Megan Durst: I’m embarrassed to admit the signals I’ve missed over the years. You name it, I’ve likely allowed it. One example is letting clients drop off their return on 4/14, then getting the return done without any extra charge.
Kent Klaus: I think the clients that created the most stress or burnout were those that viewed our services as a commodity that they could get from any firm. As a result, there was a constant push to lower our fees, to meet tight deadlines, or to make “investments” — all because the client kept reminding us that they could get the services elsewhere. In some cases, these were clients that had been sought after for years and were on target lists for other services of the firm. This led to internal pressure to keep the client at all costs. The combination of internal and client pressure sometimes made it difficult to keep the team motivated.
Mark Gallegos: The clients that most consistently contributed to burnout were not defined by size, technical complexity, or even stated profitability. They were defined by behavioral friction.
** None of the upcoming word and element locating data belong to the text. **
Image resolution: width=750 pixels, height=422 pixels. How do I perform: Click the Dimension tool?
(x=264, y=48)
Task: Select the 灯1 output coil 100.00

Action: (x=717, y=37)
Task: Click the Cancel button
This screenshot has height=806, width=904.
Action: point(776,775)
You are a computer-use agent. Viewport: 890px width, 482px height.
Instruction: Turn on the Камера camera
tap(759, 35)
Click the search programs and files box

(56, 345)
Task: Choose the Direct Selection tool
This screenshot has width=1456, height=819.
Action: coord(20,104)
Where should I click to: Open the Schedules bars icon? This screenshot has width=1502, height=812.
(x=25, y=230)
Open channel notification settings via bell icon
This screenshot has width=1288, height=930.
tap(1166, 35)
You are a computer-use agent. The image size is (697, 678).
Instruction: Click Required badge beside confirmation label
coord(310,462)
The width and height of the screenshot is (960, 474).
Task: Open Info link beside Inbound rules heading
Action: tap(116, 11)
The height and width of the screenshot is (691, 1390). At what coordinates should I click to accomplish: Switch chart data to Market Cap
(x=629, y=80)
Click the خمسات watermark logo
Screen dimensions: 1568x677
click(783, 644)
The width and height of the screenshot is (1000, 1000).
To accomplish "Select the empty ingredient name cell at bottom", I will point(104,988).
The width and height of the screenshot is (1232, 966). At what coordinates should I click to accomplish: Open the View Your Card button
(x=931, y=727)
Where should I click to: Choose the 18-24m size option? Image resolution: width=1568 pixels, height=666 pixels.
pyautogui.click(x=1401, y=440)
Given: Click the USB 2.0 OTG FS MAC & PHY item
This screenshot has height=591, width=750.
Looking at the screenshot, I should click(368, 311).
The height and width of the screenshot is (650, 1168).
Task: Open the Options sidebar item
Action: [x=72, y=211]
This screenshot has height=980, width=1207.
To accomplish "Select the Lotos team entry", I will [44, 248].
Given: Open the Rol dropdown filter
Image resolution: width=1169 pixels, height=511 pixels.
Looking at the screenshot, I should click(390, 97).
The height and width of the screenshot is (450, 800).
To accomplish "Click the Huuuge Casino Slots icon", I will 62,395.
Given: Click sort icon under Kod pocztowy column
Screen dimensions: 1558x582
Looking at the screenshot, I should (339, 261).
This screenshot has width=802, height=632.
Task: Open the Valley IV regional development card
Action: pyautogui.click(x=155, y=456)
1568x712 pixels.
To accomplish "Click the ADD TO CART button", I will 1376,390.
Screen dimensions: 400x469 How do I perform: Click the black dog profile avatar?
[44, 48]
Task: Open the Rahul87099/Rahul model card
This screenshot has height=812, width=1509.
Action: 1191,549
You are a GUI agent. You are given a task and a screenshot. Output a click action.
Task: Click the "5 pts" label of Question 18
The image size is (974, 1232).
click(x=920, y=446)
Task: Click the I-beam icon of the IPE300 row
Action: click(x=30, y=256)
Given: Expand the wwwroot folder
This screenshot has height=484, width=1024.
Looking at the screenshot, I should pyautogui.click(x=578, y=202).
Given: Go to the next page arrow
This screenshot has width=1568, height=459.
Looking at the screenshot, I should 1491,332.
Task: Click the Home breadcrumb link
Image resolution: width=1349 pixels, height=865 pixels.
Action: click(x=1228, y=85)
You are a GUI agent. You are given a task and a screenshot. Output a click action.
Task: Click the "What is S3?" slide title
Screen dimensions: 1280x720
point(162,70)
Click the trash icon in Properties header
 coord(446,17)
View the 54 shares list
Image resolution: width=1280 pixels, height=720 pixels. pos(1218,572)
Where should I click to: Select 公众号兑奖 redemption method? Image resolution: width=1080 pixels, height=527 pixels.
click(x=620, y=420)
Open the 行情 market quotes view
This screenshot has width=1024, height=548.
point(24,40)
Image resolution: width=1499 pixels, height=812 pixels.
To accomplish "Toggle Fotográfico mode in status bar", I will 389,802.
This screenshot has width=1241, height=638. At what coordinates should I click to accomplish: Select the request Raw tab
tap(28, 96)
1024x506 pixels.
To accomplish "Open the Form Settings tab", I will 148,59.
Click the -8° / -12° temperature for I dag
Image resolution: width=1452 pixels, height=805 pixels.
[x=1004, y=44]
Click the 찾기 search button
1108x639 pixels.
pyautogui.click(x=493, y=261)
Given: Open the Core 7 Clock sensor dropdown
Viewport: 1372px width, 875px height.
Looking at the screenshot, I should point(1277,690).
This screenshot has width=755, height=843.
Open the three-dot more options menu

These were clients who lived in a constant state of urgency, resisted structure, and treated deadlines as flexible suggestions rather than shared commitments.
Early warning signs showed up quickly, such as chronic late delivery of information, repeated last–minute requests framed as emergencies, scope creep disguised as “quick questions,” and a tendency to blame prior advisers for past issues. Often, these behaviors were rationalized as anxiety, transition stress, or lack of education, making it easy to empathize and overlook the pattern.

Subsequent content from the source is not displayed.